» Record set
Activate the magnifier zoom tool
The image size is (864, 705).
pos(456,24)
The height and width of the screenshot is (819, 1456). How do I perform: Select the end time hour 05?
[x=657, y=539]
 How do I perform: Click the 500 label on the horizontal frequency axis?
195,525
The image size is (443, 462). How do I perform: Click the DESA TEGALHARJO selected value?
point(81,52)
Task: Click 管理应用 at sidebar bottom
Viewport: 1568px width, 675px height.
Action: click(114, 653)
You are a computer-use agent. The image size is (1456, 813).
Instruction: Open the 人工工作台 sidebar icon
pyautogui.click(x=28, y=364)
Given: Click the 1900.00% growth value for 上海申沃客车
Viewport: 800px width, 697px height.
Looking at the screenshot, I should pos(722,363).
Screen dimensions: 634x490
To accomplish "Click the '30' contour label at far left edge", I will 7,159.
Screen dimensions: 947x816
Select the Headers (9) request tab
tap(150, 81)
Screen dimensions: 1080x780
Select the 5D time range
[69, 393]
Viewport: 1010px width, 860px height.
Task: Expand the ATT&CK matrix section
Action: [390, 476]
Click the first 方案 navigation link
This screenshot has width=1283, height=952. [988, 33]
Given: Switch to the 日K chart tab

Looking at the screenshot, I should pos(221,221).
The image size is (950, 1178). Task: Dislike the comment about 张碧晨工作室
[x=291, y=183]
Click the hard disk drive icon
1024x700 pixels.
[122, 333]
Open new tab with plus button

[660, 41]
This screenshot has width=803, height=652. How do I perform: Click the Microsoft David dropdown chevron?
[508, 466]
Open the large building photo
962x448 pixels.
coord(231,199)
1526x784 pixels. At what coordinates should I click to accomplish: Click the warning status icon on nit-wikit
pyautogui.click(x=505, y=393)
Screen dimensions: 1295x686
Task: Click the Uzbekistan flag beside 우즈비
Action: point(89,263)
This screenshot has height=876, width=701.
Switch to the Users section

» What you will do
Take the line containing "Select the 5D time range" as the start and the last line of the data as the end, and reproduce that range exactly.

» Answer section
Select the 5D time range
[69, 393]
Viewport: 1010px width, 860px height.
Task: Expand the ATT&CK matrix section
Action: [390, 476]
Click the first 方案 navigation link
This screenshot has width=1283, height=952. [988, 33]
Given: Switch to the 日K chart tab

Looking at the screenshot, I should pos(221,221).
The image size is (950, 1178). Task: Dislike the comment about 张碧晨工作室
[x=291, y=183]
Click the hard disk drive icon
1024x700 pixels.
[122, 333]
Open new tab with plus button

[660, 41]
This screenshot has width=803, height=652. How do I perform: Click the Microsoft David dropdown chevron?
[508, 466]
Open the large building photo
962x448 pixels.
coord(231,199)
1526x784 pixels. At what coordinates should I click to accomplish: Click the warning status icon on nit-wikit
pyautogui.click(x=505, y=393)
Screen dimensions: 1295x686
Task: Click the Uzbekistan flag beside 우즈비
Action: point(89,263)
This screenshot has height=876, width=701.
Switch to the Users section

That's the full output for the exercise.